Back in 1981, the original Wizardry, subtitled Proving Grounds of the Mad Overlord, was the first party-based CRPG. It was a hit both in the west and Japan, where it even had its own anime. The series it inspired has recently been revived, and the results are a bit of a mixed bag. There’s a faithful remake of the original, sure. There’s also a blockchain abomination with Minecraft-looking characters, who are also NFTs.
And there’s a gacha game. Wizardry Variants Daphne, originally released on mobile and now available on Steam, plays like an OG dungeon-crawl blobber. It’s first-person with grid-based movement, your entire party traveling with you in a blob as you explore dungeons full of hobgoblins and open trapped treasure chests. But among the things you collect in those dungeons are the bones of lost adventurers you can revive, and who come from a random selection complete with rarity tiers. Also there are about a dozen currencies, and season passes.

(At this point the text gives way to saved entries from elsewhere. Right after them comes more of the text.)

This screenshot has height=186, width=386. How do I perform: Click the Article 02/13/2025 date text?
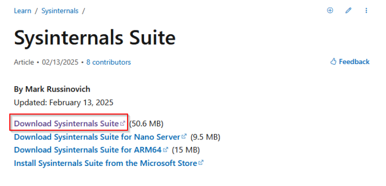(x=46, y=62)
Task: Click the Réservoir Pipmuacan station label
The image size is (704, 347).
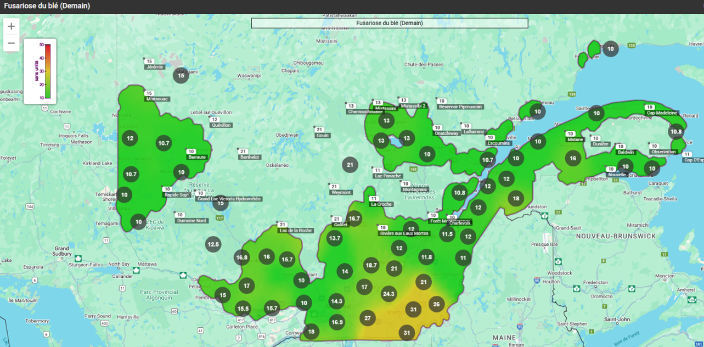Action: 460,107
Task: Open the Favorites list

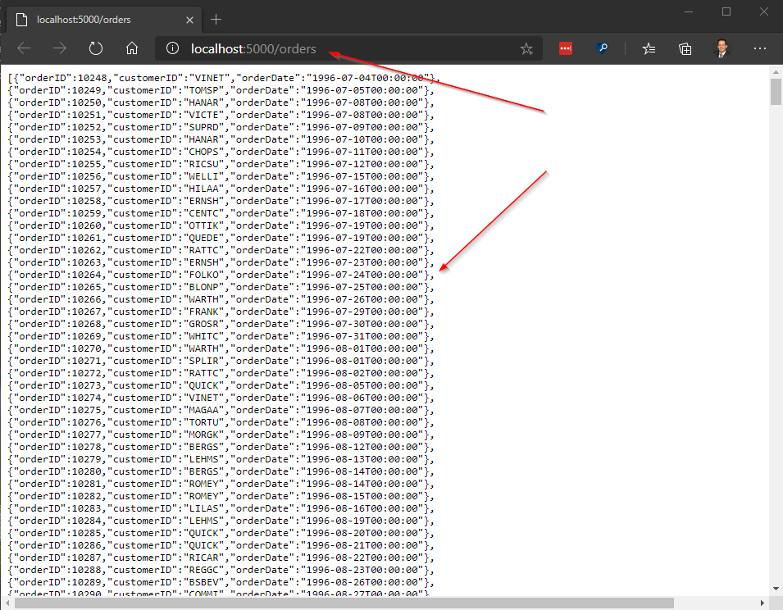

The dungeon crawling part is fine. There’s a story, with voice actors like Doug Cockle from The Witcher doing their best, that’s all about a missing king and the Lord of the Abyss. But mostly it’s about clicking on goblins and casting spells with names like MASOLOTU.
You do get to see your party members as they attack, and when they do a cool hair-flick walk after each victory, and a bunch of them look like they stepped out of Genshin Impact. (I mean early Genshin Impact, not whatever this is.)
While I’m sure someone out there has already spent $500 trying to pull some obscene catgirl monstrosity, playing for free seems easy enough. Though there is an energy mechanic called Fortitude, and if you try to revive someone with less than 50 Fortitude twice there’s a chance they’ll die permanently. Which frankly is less punishing than the original game, where dead characters could turn to ash if resurrection went wrong, and which overwrote your save automatically so you couldn’t go back and try again.
The aforementioned anime is probably a better way to get your nostalgia fix. A lot of it comes directly from the game, like the adventurers hanging out in Gilgamesh’s tavern, a villain called Werdna with a magic amulet and a vampire lord sidekick, a dungeon elevator for travel between floors, and so on. Looking back, it’s easy to see how influential Wizardry was on both the CRPGs and JRPGs that came later—as well as on Delicious in Dungeon.